• Work to be completed
Rewrite the stretch of lines from the one containing "Task: Choose 'es' as the language" through the last line, both ends included, with each line in full and every answer coordinate shifted up by 99.

• Stored records
=-=-=-=-=
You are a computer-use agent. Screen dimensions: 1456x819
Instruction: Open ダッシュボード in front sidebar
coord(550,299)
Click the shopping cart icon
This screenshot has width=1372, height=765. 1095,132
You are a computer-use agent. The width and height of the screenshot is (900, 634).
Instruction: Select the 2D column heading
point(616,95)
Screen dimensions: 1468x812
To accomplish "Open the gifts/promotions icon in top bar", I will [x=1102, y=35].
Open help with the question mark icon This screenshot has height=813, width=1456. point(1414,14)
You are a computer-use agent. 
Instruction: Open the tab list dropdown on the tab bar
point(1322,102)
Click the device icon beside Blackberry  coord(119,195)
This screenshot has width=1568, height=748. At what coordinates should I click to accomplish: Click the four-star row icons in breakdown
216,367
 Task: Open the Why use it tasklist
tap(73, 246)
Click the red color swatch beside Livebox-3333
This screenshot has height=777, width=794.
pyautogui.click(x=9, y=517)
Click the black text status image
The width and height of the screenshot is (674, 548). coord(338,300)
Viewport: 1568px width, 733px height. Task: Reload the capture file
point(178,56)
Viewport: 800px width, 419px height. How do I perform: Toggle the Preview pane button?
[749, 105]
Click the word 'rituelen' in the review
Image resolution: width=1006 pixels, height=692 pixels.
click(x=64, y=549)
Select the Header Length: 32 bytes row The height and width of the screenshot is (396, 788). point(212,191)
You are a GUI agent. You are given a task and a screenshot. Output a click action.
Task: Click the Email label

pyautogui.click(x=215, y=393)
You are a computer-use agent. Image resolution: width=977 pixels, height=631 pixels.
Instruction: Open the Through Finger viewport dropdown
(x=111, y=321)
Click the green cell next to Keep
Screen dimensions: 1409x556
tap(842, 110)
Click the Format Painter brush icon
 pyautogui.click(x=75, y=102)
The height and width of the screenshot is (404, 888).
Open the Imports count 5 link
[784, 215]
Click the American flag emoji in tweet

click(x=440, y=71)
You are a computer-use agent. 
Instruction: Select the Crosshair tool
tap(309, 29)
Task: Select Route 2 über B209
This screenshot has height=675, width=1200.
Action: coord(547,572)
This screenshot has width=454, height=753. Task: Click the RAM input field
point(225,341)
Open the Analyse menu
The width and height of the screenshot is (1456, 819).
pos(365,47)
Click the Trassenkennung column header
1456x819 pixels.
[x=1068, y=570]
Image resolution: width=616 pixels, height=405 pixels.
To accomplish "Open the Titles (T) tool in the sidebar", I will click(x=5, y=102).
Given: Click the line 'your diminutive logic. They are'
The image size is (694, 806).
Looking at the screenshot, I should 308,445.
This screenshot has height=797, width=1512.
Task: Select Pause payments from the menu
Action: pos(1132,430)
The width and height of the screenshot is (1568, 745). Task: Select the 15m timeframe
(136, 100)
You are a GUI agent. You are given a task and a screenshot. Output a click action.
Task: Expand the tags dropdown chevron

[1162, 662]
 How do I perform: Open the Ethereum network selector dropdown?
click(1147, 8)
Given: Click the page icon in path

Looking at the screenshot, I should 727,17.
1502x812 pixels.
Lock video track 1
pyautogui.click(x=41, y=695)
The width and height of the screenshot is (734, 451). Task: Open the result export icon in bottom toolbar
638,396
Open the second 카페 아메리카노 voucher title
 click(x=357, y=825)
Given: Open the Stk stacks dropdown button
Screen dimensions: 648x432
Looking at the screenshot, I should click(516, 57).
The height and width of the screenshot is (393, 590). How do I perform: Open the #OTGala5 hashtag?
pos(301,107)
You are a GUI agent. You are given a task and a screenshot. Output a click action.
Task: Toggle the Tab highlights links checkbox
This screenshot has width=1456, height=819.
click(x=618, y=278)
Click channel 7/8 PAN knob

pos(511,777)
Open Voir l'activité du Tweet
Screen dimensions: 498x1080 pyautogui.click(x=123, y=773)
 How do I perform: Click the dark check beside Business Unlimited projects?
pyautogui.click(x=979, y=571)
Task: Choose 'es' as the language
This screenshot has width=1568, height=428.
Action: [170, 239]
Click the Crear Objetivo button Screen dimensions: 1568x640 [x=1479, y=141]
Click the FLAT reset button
=-=-=-=-=
• Written answer
Task: Choose 'es' as the language
This screenshot has width=1568, height=428.
Action: [269, 338]
Click the Crear Objetivo button Screen dimensions: 1568x640 [x=1578, y=240]
Click the FLAT reset button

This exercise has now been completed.